Richard Marshall interviews Jerry Fodor in 3:AM Magazine:
3:AM: Your recent incursion into the Darwin wars caught some people by surprise but really it shouldn’t have. You basically were arguing the same case against a version of natural selection that you used against behaviourism weren’t you? The pesky intension/intention distinction was something you realised lay at the heart of a hidden piece of fallacious thinking in the Darwinian camp and although disguised it was a potentially devastating element. Can you say why the mechanism for natural selection used by Darwinists is flawed?
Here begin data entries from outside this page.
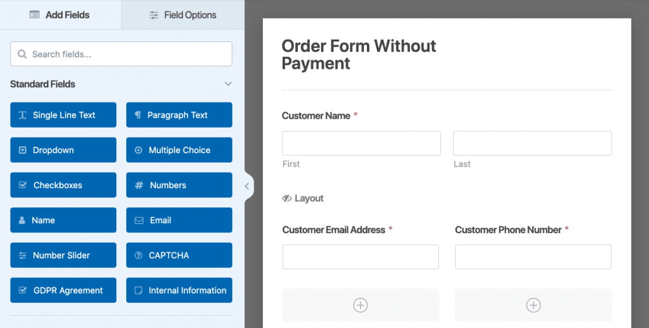The height and width of the screenshot is (328, 649).
Task: Add a Multiple Choice field
Action: pyautogui.click(x=179, y=150)
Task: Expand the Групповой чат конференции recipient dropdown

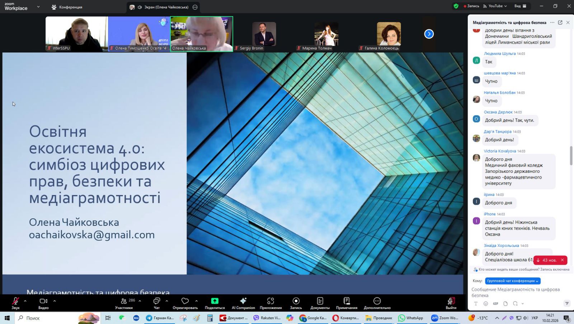Action: tap(513, 281)
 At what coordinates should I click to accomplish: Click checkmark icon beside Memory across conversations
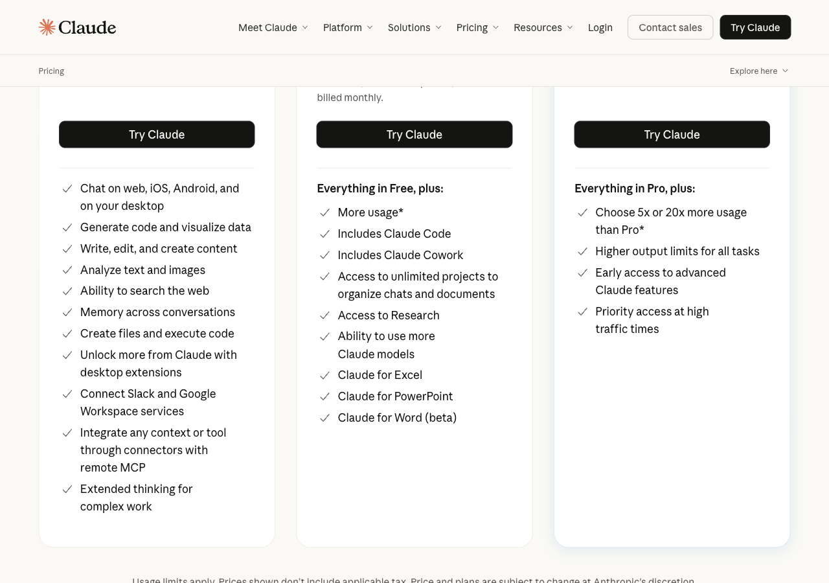[67, 312]
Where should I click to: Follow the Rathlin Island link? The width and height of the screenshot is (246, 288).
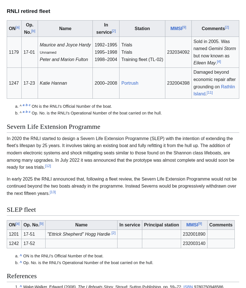[x=228, y=87]
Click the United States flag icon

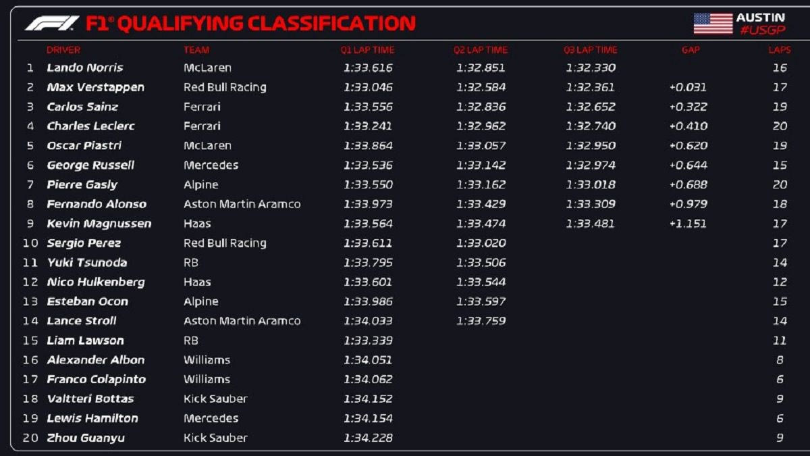713,24
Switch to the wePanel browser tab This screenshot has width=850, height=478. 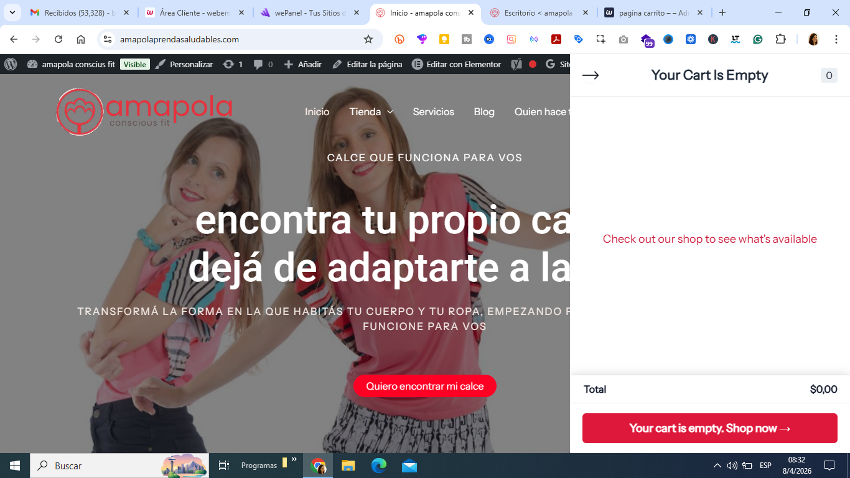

JF: That’s easy. Darwinism doesn’t have a mechanism for natural selection; in particular, the `theory of natural selection’ doesn’t provide one. That was the main theme of Piatelli and my book What Darwin Got Wrong. Darwin, like Skinner, is a `black box’ theorist; both insist that the non-random variables in explanations of biological traits are environmental .In consequence, Darwin is left with the hopeless problem, of (which the `linkage’ of traits is a parade example) how environmental variables could account for the effects of a creatures internal organisation in determining its phenotype. Hence the familiar loose talk about `Mother Nature’s role in guiding trait selection. Dawkins (among others) keeps assuring us that such talk is metaphorical. But he never does explain how to cash the metaphor. Skinner’s problem is exactly the same, except he’s interested not in innate phenotypes but in acquired `behavioral repertoires’.